Use policies when rules will grow (they always do in production), when different environments need different rule sets, when you need to test rules in isolation, or when multiple pipelines share the same checks. The pattern also makes order explicit — in the monolith, reordering checks means cutting and pasting code blocks. In the pipeline, you move a name in a list.

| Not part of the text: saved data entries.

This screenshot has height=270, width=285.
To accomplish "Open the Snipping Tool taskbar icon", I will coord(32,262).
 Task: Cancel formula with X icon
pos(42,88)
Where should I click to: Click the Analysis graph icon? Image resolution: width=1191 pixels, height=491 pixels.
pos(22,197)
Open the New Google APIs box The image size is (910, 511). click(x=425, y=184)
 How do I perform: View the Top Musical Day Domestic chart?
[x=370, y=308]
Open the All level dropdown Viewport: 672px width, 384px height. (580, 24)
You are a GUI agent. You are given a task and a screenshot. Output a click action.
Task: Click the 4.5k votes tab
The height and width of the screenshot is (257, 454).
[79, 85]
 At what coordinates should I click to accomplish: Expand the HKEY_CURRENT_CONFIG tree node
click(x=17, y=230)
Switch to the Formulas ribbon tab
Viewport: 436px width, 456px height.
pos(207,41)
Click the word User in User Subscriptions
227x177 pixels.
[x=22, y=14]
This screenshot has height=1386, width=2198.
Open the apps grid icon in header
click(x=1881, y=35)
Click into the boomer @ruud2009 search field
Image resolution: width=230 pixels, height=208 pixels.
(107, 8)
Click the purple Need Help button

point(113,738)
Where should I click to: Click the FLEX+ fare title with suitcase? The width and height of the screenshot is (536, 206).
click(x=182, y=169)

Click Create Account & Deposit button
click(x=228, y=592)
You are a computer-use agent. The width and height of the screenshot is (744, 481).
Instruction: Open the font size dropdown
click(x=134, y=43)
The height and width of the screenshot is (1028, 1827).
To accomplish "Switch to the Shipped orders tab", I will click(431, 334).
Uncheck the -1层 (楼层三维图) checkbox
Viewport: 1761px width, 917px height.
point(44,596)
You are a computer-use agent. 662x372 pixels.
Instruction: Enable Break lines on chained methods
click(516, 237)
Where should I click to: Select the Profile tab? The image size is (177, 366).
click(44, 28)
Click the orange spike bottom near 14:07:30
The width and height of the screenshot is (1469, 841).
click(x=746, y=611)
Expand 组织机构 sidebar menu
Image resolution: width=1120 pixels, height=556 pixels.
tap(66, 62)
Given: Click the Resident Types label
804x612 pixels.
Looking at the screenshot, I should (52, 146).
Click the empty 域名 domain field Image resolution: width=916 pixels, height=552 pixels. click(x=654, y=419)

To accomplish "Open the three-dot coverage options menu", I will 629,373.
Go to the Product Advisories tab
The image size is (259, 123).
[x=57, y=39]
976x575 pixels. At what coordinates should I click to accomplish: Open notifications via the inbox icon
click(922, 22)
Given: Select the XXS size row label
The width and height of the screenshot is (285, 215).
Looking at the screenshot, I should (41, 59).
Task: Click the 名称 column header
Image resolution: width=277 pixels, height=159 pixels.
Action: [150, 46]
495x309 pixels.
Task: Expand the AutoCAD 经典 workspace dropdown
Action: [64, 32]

The real payoff is that each rule becomes individually testable, reviewable, and replaceable. And because the rules are decoupled from how they're composed, you can run the same policies fail-fast for deployment gates and fail-and-collect for form validation without changing a single policy function.
The Stack
No dependencies were added. The entire mechanism is functools.reduce, dataclasses, os.environ, and a nine-line decorator. This is stdlib Python doing exactly what it's good at.
The flags don't leak into the logic. The policies stay focused. Configuration controls composition. Adding a rule is: write a function, decorate it, add a name.